Both the government and GM management are talking about an IPO at the end of 2010 that would allow the taxpayers to get the money that they put into the No.1 car company in America back. Ron Bloom, head of the Obama administration’s auto task force, said that the target was based on GM paying down completely its debt to the Treasury and becoming profitable again, according to an exclusive report by Reuters. That means the goal is no goal at all.

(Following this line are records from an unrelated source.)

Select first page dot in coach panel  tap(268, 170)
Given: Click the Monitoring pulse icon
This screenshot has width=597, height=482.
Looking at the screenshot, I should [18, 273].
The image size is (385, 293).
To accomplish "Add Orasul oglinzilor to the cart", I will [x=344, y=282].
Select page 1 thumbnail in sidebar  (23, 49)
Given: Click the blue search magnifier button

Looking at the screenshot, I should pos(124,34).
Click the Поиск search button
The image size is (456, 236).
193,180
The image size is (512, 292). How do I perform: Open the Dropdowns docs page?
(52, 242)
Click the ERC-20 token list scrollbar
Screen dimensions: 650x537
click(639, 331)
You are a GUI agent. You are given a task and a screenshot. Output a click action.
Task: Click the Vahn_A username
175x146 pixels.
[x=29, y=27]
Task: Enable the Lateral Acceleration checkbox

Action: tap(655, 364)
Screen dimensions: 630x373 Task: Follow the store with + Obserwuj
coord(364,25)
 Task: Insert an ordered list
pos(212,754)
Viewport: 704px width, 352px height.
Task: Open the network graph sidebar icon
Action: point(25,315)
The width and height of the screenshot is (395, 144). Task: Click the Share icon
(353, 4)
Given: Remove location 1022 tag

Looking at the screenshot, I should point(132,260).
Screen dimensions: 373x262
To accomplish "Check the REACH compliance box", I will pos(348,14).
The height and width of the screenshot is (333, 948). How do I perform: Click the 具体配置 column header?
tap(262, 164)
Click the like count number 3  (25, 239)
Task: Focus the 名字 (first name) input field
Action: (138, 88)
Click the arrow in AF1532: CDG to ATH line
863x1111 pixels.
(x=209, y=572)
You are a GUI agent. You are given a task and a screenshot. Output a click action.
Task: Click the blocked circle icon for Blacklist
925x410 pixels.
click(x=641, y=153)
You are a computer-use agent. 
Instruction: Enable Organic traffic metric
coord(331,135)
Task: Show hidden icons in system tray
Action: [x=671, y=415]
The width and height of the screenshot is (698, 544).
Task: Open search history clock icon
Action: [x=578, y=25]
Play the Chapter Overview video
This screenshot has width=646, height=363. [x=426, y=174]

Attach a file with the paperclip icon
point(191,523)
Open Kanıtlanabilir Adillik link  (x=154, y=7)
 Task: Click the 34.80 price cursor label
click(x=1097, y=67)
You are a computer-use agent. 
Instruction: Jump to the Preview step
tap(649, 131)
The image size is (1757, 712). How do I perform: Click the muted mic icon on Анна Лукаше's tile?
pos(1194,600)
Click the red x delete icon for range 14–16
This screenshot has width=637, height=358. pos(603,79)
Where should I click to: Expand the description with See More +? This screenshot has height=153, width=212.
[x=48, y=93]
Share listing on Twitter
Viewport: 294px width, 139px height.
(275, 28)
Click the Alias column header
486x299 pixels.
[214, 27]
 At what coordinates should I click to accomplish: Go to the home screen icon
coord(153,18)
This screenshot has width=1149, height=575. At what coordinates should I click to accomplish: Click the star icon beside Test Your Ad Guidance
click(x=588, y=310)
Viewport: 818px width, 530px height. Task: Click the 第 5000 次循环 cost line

GM has effectively cut costs in the US about as much as it can. It still needs a recovery in the domestic auto market to have substantial and sustainable margins in its home market. Many analysts think that the “cash for clunkers” program and GM’s own “60 day test drive” promotion pulled sales that would have occurred in early 2010 into the latter part of 2009. Those effects should be added to a slack demand that may continue into next year as unemployment rises and consumer credit remains tight.
GM has also elected to keep its European operations–Opel and Vauxhall. It is counting on European governments, particularly Germany, to provide Opel with funding to complete a restructuring which could involve the lay-offs of as many as 10,000 people. Germany may balk at the plan, which means that GM would need to invest several billion dollars to handle the restructuring on its own.
GM can still rely on its sales in China to be a lift to its profits. The company sold 166,000 cars and light trucks there in October which is close to the number of vehicles it sold in the US for the same period.
Whether GM can reach the government goals for an IPO a year from now are just a guess and a poor on at that. GM may not be in much better shape in the fourth quarter of 2010 than it is today.